SUPPLIED RECORDS
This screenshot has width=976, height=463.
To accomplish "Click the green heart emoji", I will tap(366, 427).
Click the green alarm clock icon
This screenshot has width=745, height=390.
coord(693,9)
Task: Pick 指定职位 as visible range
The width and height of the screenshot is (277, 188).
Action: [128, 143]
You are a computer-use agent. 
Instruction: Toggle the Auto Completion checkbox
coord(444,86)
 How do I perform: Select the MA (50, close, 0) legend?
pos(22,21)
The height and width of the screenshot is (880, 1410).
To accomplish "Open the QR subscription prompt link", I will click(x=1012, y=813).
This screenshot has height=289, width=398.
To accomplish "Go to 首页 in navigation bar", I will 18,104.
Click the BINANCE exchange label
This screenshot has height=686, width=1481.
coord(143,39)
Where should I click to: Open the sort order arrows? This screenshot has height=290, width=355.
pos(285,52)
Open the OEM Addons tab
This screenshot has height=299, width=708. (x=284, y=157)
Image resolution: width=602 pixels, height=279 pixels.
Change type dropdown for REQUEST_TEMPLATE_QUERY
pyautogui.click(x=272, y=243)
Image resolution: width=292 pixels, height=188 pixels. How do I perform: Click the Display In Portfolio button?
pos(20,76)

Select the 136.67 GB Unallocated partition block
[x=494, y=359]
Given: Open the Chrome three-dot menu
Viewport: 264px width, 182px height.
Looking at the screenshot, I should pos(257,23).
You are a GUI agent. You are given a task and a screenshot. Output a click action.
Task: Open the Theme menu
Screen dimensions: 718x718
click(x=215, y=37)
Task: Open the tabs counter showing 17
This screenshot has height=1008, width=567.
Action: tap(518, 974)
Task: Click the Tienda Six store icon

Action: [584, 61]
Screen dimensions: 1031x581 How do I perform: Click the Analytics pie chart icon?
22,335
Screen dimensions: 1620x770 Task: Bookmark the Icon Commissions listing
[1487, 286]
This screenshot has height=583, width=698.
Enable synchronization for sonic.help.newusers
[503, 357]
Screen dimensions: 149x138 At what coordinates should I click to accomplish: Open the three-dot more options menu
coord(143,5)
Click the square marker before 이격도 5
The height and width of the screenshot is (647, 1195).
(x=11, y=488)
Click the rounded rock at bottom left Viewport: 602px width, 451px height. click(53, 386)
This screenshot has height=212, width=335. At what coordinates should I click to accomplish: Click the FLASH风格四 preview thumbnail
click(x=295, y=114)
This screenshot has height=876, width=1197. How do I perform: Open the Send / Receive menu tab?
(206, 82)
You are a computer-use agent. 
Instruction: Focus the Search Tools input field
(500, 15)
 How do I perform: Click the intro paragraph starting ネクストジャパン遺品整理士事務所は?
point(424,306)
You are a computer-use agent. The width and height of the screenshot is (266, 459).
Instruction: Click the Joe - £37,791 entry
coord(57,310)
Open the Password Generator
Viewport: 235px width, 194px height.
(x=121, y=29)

WORK REQUIRED
Lines in the data that include the word "agent" should all be copied.

RESPONSE
You are a computer-use agent. 
You are a GUI agent. You are given a task and a screenshot. Output a click action.
You are a computer-use agent. 
You are a computer-use agent. The width and height of the screenshot is (266, 459).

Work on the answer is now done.